> _The problem_: Scan the entries below. List each line with "folder".

> _Stored records_:
************

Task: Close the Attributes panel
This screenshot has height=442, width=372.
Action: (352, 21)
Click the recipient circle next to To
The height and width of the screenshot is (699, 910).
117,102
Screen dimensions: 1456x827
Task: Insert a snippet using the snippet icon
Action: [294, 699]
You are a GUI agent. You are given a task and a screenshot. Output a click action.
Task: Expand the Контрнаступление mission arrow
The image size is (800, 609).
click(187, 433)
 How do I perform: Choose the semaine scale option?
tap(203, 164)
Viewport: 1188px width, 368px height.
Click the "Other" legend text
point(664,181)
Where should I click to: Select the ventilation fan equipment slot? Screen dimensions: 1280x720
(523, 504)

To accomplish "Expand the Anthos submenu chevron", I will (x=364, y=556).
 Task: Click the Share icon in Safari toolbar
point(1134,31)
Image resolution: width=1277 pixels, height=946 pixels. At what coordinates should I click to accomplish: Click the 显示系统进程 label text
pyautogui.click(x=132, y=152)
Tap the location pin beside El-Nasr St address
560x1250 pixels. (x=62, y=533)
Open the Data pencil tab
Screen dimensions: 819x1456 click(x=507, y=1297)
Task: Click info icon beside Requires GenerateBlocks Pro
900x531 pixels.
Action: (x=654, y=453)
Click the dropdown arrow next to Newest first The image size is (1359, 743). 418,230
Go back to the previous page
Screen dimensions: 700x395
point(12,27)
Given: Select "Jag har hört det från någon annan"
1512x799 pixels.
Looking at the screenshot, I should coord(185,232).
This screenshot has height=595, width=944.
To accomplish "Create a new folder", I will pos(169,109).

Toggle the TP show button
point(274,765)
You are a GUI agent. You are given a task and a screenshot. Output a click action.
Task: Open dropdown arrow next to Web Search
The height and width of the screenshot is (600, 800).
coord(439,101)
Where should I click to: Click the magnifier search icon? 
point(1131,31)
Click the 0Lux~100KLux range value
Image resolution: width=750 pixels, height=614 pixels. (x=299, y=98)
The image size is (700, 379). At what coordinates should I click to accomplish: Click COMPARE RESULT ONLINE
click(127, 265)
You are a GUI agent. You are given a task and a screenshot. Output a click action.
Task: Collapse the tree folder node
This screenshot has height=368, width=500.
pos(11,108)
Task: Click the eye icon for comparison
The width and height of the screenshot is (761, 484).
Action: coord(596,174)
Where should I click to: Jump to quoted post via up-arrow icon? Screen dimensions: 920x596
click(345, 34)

************

> _Task solution_:
To accomplish "Create a new folder", I will pos(169,109).
Task: Collapse the tree folder node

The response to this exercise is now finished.